Iran’s foreign minister, Mohammad Javad Zarif, is well known to Secretary of State John F. Kerry and other U.S. envoys following the long negotiations over the deal to limit Iran’s nuclear program in exchange for easing international sanctions.
But the handshake breaks new ground: the first between a U.S. president and Iran’s foreign minister since the 1979 Islamic revolution and the hostage-taking at the U.S. Embassy in Tehran that followed.
A senior Obama administration official said the president and Zarif shook hands during a “chance encounter” at a luncheon Monday during the U.N. General Assembly in New York. The official spoke on the condition of anonymity to discuss a private exchange.
“The interaction was brief,” the official said, “lasting less than a minute.”
Iran’s official Islamic Republic News Agency quoted a diplomatic official as saying Zarif encountered Obama “accidentally” and they shook hands.

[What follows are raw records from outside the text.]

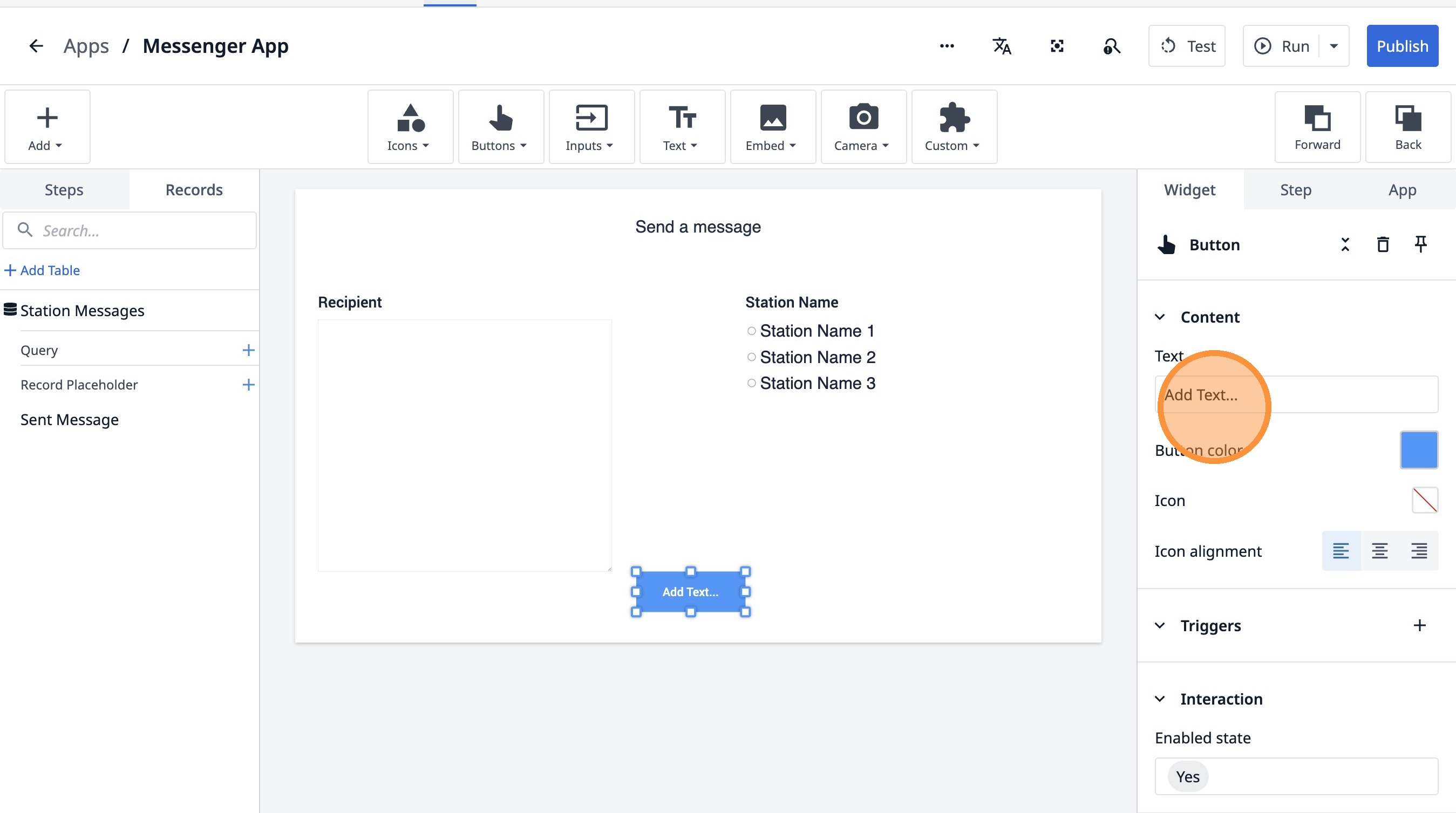1456x813 pixels.
Task: Open the three-dot more options menu
Action: [x=947, y=46]
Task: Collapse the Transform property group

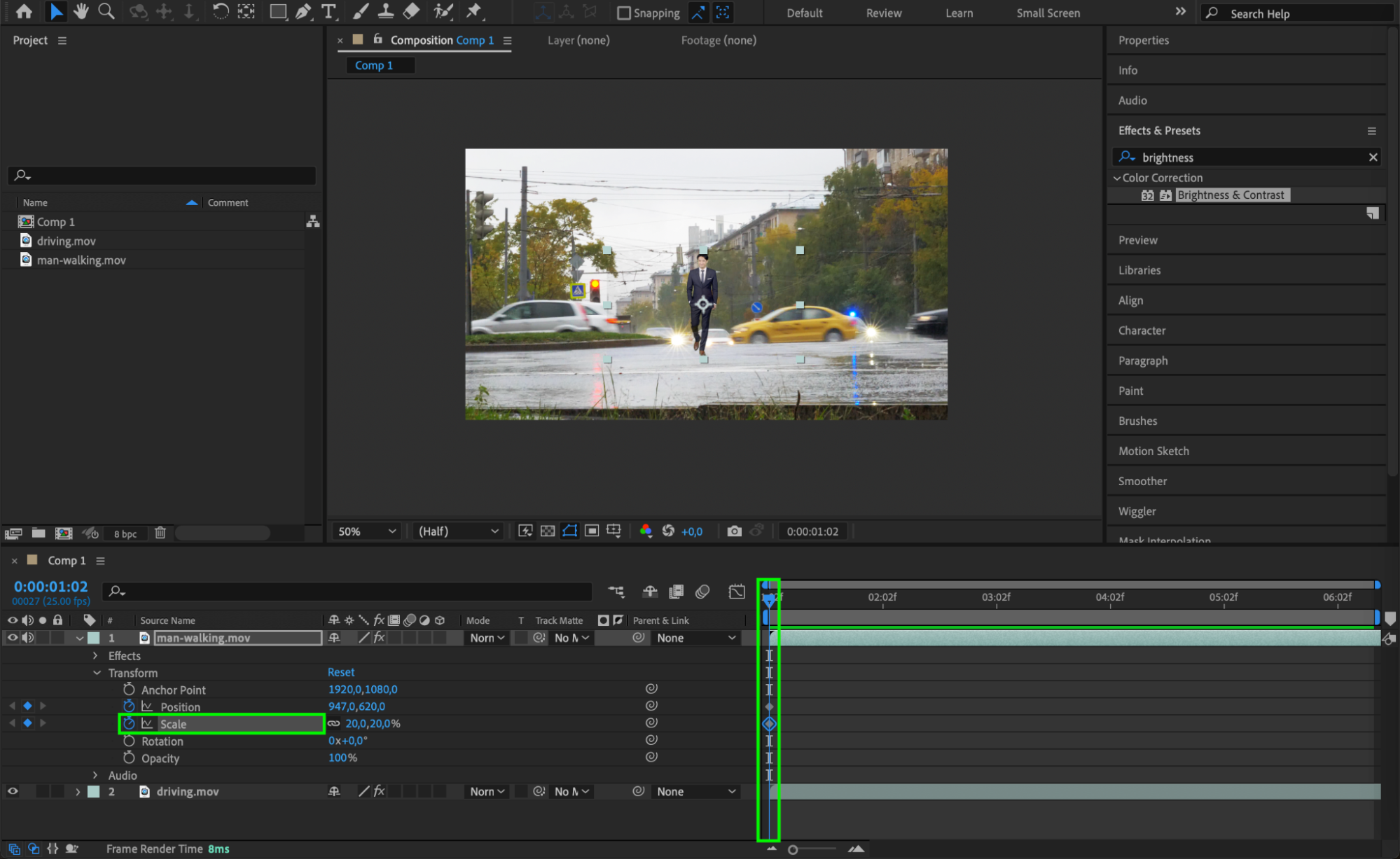Action: pos(97,673)
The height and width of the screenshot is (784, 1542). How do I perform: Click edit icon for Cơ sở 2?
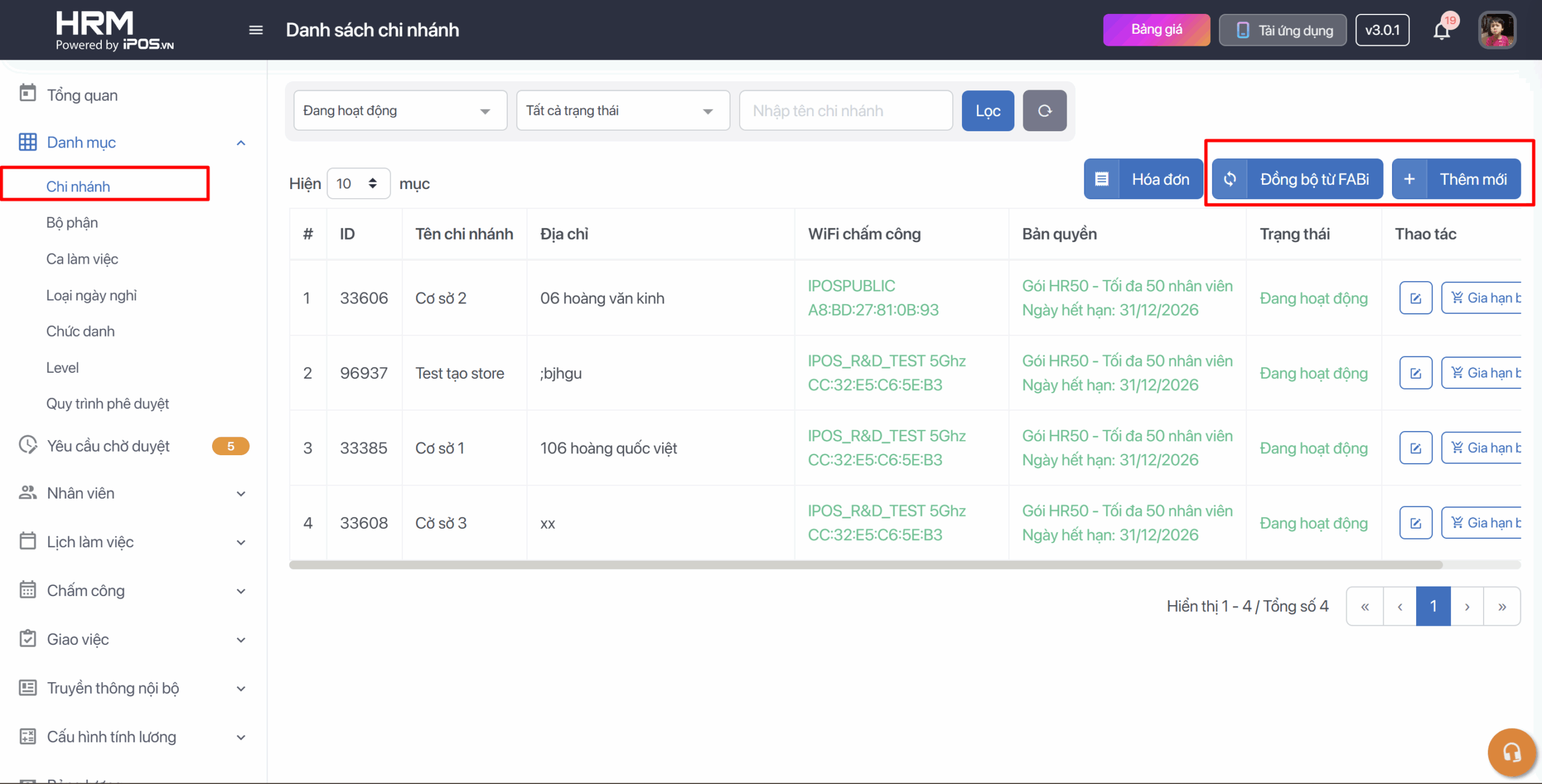[x=1416, y=298]
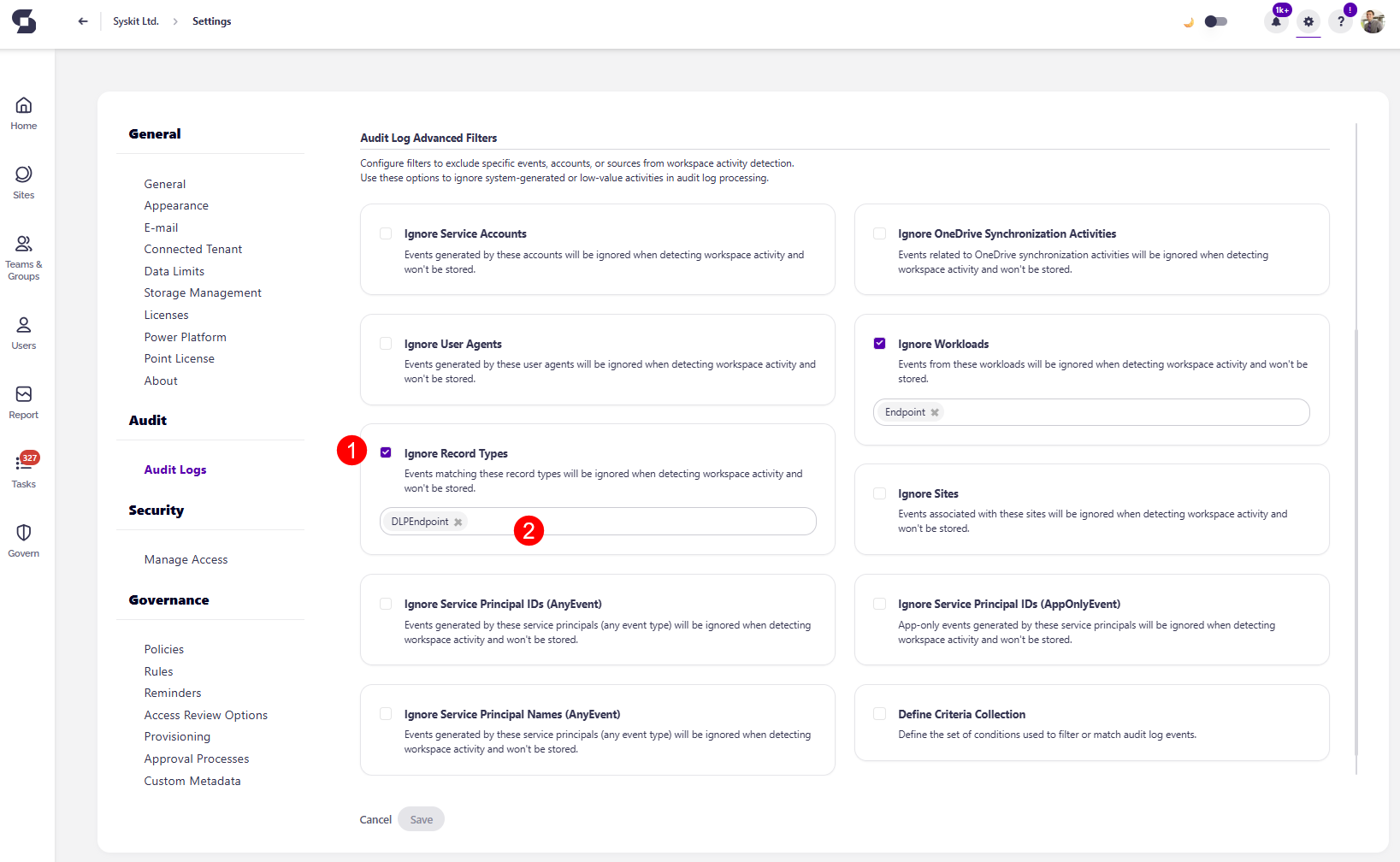Enable Ignore Service Accounts
Screen dimensions: 1400x862
(386, 233)
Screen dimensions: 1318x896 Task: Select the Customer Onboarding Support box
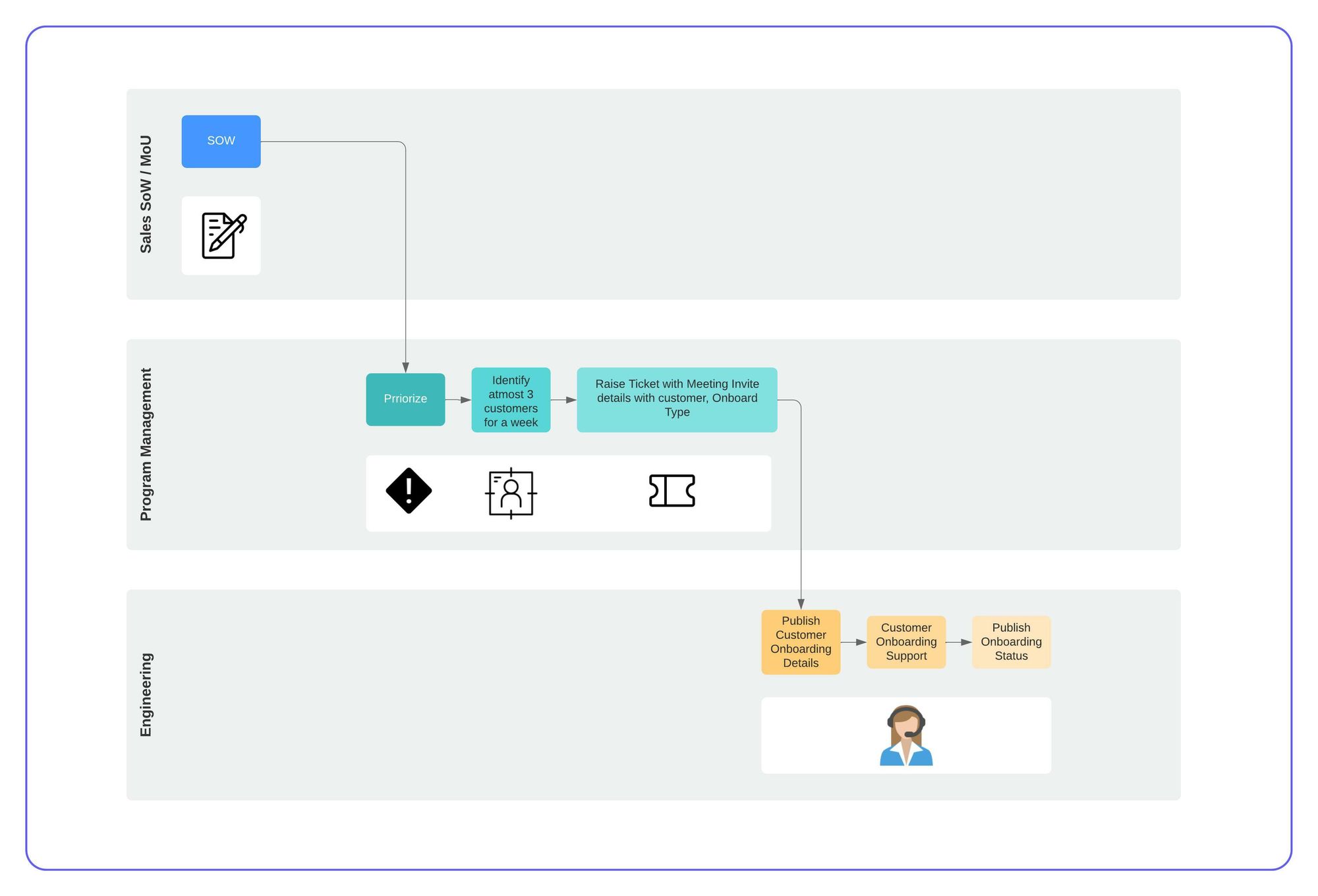point(906,642)
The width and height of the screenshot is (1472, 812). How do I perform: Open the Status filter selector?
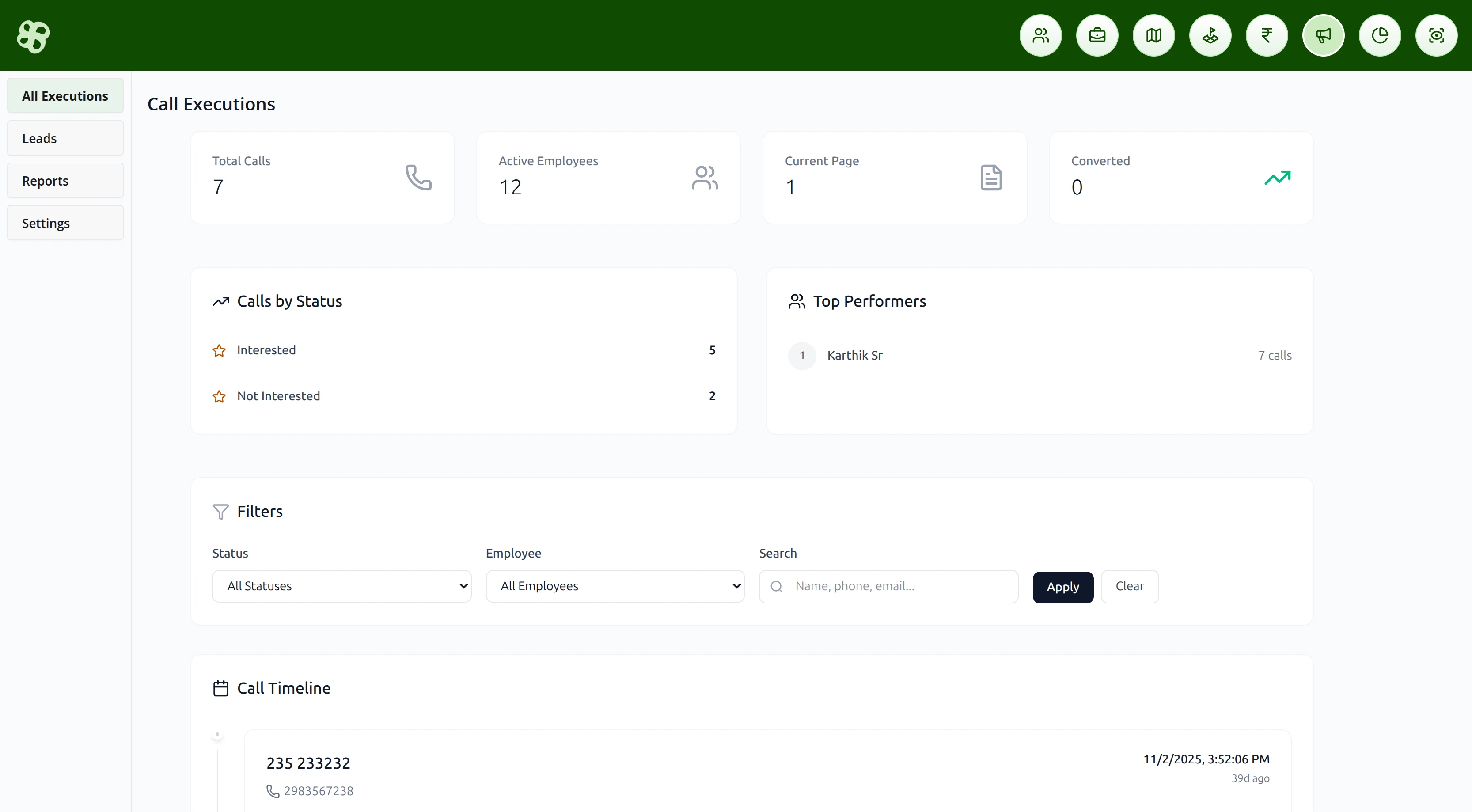341,586
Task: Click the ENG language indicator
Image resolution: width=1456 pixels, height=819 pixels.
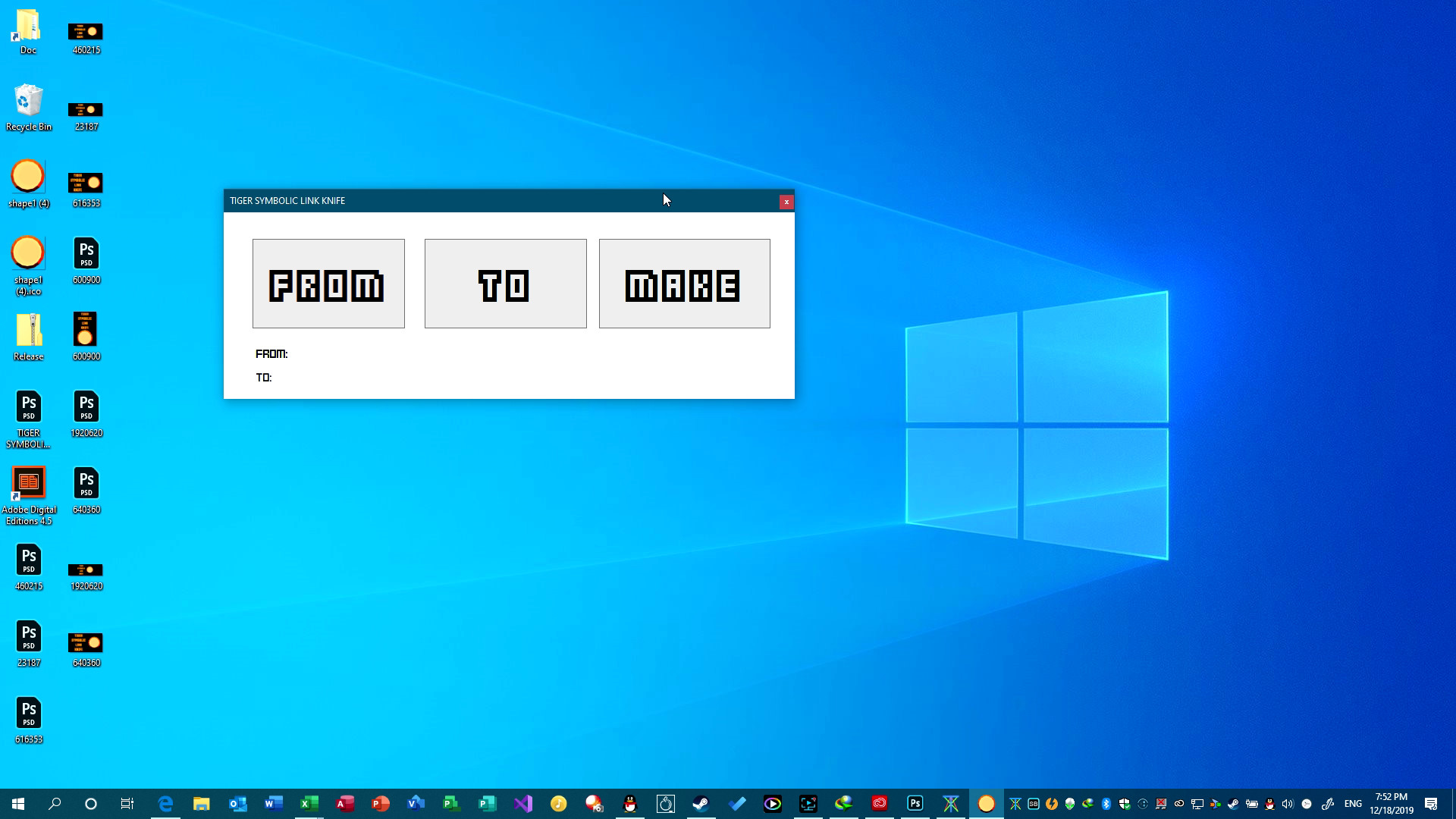Action: click(1353, 803)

The report gave no other details.
It’s not the first surprise U.S.-Iranian contact at the annual U.N. gathering of world leaders.
In 2013, Obama held a phone conversation with Iranian President Hassan Rouhani just months after his election — the first direct discussions between U.S. and Iranian presidents since diplomatic ties were broken.
On Monday, Rouhani took aim at the United States in his U.N. address — claiming that Washington provides terrorists and other militants with a “justification” because of American military intervention in Iraq and Afghanistan and strong U.S. backing for Israel.
Earlier, Rouhani vowed to work for the release of three Americans imprisoned in Iran — including Washington Post correspondent Jason Rezaian — if the United States takes steps to free Iranians held in American custody.